Directions
Would you retype each of the records exactly as shown?

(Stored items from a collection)
★ ★ ★ ★ ★

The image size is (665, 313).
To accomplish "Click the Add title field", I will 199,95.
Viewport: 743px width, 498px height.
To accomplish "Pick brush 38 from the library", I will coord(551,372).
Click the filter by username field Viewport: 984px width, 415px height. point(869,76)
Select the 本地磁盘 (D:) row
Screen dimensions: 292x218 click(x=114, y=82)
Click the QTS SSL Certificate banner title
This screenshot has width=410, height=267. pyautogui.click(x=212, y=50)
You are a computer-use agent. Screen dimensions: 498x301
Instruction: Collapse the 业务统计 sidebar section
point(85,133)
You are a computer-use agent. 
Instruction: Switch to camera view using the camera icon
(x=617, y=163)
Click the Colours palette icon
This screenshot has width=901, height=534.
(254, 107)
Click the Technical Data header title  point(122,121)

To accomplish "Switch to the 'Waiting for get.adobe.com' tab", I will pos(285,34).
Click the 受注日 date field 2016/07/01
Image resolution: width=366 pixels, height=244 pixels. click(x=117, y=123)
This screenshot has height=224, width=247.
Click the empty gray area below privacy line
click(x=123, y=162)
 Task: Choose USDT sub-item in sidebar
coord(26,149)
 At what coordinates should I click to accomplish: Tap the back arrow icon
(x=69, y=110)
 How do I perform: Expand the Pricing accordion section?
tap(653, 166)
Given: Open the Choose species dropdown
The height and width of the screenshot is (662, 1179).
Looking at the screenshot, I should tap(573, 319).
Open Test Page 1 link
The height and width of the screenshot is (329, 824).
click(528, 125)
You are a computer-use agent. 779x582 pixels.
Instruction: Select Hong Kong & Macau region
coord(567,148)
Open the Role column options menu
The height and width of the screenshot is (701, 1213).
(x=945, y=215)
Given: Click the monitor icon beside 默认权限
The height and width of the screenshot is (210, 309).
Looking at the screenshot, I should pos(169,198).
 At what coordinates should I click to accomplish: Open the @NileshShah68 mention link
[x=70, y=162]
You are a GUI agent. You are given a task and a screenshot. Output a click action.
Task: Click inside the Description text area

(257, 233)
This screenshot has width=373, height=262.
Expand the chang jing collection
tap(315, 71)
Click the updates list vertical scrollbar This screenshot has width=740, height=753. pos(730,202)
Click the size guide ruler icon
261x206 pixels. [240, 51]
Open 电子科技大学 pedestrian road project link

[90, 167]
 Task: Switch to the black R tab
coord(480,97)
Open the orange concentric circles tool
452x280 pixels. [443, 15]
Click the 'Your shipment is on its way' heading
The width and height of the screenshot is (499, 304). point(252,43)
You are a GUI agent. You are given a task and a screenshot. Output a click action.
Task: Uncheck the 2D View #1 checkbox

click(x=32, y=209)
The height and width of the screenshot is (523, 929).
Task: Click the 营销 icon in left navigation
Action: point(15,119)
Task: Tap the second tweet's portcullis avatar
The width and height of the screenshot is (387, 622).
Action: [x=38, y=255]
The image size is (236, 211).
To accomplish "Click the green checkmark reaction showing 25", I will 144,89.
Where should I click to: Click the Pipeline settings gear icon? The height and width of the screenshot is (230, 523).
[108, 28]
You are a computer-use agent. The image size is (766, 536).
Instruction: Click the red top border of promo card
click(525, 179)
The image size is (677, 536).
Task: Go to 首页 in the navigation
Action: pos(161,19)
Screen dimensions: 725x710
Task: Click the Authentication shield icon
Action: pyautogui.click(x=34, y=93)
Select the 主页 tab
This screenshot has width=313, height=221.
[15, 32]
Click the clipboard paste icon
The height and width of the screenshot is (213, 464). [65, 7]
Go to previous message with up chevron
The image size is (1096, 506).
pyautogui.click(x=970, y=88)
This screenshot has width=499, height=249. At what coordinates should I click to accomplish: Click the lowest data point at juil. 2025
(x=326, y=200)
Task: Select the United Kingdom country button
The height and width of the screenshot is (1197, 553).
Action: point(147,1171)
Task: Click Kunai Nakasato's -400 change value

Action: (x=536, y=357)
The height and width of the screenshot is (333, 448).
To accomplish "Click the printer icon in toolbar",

★ ★ ★ ★ ★

Problem solution
The image size is (665, 313).
To accomplish "Click the Add title field", I will 199,95.
Viewport: 743px width, 498px height.
To accomplish "Pick brush 38 from the library", I will coord(551,372).
Click the filter by username field Viewport: 984px width, 415px height. point(869,76)
Select the 本地磁盘 (D:) row
Screen dimensions: 292x218 click(x=114, y=82)
Click the QTS SSL Certificate banner title
This screenshot has width=410, height=267. pyautogui.click(x=212, y=50)
You are a computer-use agent. Screen dimensions: 498x301
Instruction: Collapse the 业务统计 sidebar section
point(85,133)
You are a computer-use agent. 
Instruction: Switch to camera view using the camera icon
(x=617, y=163)
Click the Colours palette icon
This screenshot has width=901, height=534.
(254, 107)
Click the Technical Data header title  point(122,121)

To accomplish "Switch to the 'Waiting for get.adobe.com' tab", I will pos(285,34).
Click the 受注日 date field 2016/07/01
Image resolution: width=366 pixels, height=244 pixels. click(x=117, y=123)
This screenshot has height=224, width=247.
Click the empty gray area below privacy line
click(x=123, y=162)
 Task: Choose USDT sub-item in sidebar
coord(26,149)
 At what coordinates should I click to accomplish: Tap the back arrow icon
(x=69, y=110)
 How do I perform: Expand the Pricing accordion section?
tap(653, 166)
Given: Open the Choose species dropdown
The height and width of the screenshot is (662, 1179).
Looking at the screenshot, I should tap(573, 319).
Open Test Page 1 link
The height and width of the screenshot is (329, 824).
click(528, 125)
You are a computer-use agent. 779x582 pixels.
Instruction: Select Hong Kong & Macau region
coord(567,148)
Open the Role column options menu
The height and width of the screenshot is (701, 1213).
(x=945, y=215)
Given: Click the monitor icon beside 默认权限
The height and width of the screenshot is (210, 309).
Looking at the screenshot, I should pos(169,198).
 At what coordinates should I click to accomplish: Open the @NileshShah68 mention link
[x=70, y=162]
You are a GUI agent. You are given a task and a screenshot. Output a click action.
Task: Click inside the Description text area

(257, 233)
This screenshot has width=373, height=262.
Expand the chang jing collection
tap(315, 71)
Click the updates list vertical scrollbar This screenshot has width=740, height=753. pos(730,202)
Click the size guide ruler icon
261x206 pixels. [240, 51]
Open 电子科技大学 pedestrian road project link

[90, 167]
 Task: Switch to the black R tab
coord(480,97)
Open the orange concentric circles tool
452x280 pixels. [443, 15]
Click the 'Your shipment is on its way' heading
The width and height of the screenshot is (499, 304). point(252,43)
You are a GUI agent. You are given a task and a screenshot. Output a click action.
Task: Uncheck the 2D View #1 checkbox

click(x=32, y=209)
The height and width of the screenshot is (523, 929).
Task: Click the 营销 icon in left navigation
Action: point(15,119)
Task: Tap the second tweet's portcullis avatar
The width and height of the screenshot is (387, 622).
Action: [x=38, y=255]
The image size is (236, 211).
To accomplish "Click the green checkmark reaction showing 25", I will 144,89.
Where should I click to: Click the Pipeline settings gear icon? The height and width of the screenshot is (230, 523).
[108, 28]
You are a computer-use agent. The image size is (766, 536).
Instruction: Click the red top border of promo card
click(525, 179)
The image size is (677, 536).
Task: Go to 首页 in the navigation
Action: pos(161,19)
Screen dimensions: 725x710
Task: Click the Authentication shield icon
Action: pyautogui.click(x=34, y=93)
Select the 主页 tab
This screenshot has width=313, height=221.
[15, 32]
Click the clipboard paste icon
The height and width of the screenshot is (213, 464). [65, 7]
Go to previous message with up chevron
The image size is (1096, 506).
pyautogui.click(x=970, y=88)
This screenshot has width=499, height=249. At what coordinates should I click to accomplish: Click the lowest data point at juil. 2025
(x=326, y=200)
Task: Select the United Kingdom country button
The height and width of the screenshot is (1197, 553).
Action: point(147,1171)
Task: Click Kunai Nakasato's -400 change value

Action: (x=536, y=357)
The height and width of the screenshot is (333, 448).
To accomplish "Click the printer icon in toolbar",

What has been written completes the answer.